Long before the debacle of the 2005 loans, banks routinely engaged in lending practices that distorted development and embedded racist practices in housing patterns. It took federal intervention to create equity in lending and to stop redlining. It took lawsuits and constant vigilance to get banks to clarify and disclose lending practices.
Banks, not city workers, are directly responsible for much of this current crisis. They have been found guilty of criminal practices.
For example, at the beginning of this month, in its latest settlement, JP Morgan Chase agreed to pay $625 million because of its lending practices. Announcing the agreement, U.S. Attorney Preet Bharara said the company had for years participated in federally subsidized programs meant to make homes more affordable for millions of Americans.
“Yet, for more than a decade, it abused that privilege,” he said. “JPMorgan Chase put profits ahead of responsibility by recklessly churning out thousands of defective mortgage loans, failing to inform the government of known problems with those loans and leaving the government to cover the losses when the loans defaulted.”
Just three months earlier JPMorgan Chase agreed to pay $13 billion in a civil inquiry into its sales of low-quality mortgage-backed securities.

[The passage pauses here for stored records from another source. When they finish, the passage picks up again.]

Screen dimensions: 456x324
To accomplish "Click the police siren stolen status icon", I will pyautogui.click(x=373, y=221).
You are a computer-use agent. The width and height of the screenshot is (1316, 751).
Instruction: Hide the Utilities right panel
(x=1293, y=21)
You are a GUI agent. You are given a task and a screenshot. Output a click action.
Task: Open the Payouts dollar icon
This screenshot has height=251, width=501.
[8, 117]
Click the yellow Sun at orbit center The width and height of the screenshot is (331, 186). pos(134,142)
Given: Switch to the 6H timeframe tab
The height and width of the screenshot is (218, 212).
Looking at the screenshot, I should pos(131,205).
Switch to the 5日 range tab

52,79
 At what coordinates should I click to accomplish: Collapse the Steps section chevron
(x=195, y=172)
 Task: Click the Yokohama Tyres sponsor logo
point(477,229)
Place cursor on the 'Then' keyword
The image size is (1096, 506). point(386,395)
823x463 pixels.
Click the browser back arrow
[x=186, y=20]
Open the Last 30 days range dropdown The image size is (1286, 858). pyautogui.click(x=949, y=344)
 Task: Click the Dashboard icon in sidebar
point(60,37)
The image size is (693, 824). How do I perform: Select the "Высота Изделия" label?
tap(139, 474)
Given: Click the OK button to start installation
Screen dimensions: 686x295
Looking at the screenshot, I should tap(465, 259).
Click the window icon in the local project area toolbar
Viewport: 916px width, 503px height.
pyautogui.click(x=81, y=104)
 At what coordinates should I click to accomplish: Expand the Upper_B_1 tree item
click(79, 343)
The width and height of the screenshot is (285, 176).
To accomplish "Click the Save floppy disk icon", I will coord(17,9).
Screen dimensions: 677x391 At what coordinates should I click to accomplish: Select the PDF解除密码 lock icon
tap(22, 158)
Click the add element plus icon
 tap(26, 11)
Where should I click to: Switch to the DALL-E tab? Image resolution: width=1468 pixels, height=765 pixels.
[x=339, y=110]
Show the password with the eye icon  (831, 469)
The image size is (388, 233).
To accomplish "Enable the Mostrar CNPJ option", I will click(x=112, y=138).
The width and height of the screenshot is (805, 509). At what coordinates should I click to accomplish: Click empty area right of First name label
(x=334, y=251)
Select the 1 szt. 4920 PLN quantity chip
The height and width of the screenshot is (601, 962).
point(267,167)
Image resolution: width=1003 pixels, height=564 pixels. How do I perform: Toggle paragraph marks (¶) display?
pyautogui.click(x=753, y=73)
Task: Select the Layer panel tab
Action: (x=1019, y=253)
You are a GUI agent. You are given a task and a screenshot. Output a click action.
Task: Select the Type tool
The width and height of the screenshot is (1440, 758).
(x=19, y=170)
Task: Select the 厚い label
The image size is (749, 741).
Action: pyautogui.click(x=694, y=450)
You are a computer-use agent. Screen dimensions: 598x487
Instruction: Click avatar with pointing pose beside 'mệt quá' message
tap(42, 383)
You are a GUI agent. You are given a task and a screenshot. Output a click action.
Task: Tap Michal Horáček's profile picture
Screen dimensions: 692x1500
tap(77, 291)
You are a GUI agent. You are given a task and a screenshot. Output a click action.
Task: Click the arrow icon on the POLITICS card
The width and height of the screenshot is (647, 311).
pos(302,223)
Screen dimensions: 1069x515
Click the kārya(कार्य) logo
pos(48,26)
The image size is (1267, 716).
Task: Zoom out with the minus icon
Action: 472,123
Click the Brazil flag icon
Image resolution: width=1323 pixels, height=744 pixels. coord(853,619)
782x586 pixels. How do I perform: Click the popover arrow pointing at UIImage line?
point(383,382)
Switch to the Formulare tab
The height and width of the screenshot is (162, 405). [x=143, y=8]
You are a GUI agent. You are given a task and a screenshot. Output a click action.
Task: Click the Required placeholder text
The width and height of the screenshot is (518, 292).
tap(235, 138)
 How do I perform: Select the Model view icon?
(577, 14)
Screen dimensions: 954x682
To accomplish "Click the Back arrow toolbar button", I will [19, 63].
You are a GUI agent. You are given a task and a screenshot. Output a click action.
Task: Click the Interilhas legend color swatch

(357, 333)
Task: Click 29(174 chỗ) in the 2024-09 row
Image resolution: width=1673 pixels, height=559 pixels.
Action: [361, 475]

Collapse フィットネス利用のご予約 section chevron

It also announced it had reached a $4.5 billion settlement with 21 major institutional investors over mortgage-backed securities issued by it and Bear Stearns between 2005 and 2008.
Henderson perpetuates the idea this financial crisis is somehow the fault of the city of Detroit and we are unfairly taking advantage of the banks. The facts do not bear him out. Rather, this is part of a long struggle for justice as we develop new ways to support our common needs. Corporate media seems blind to even this small step toward justice for our city.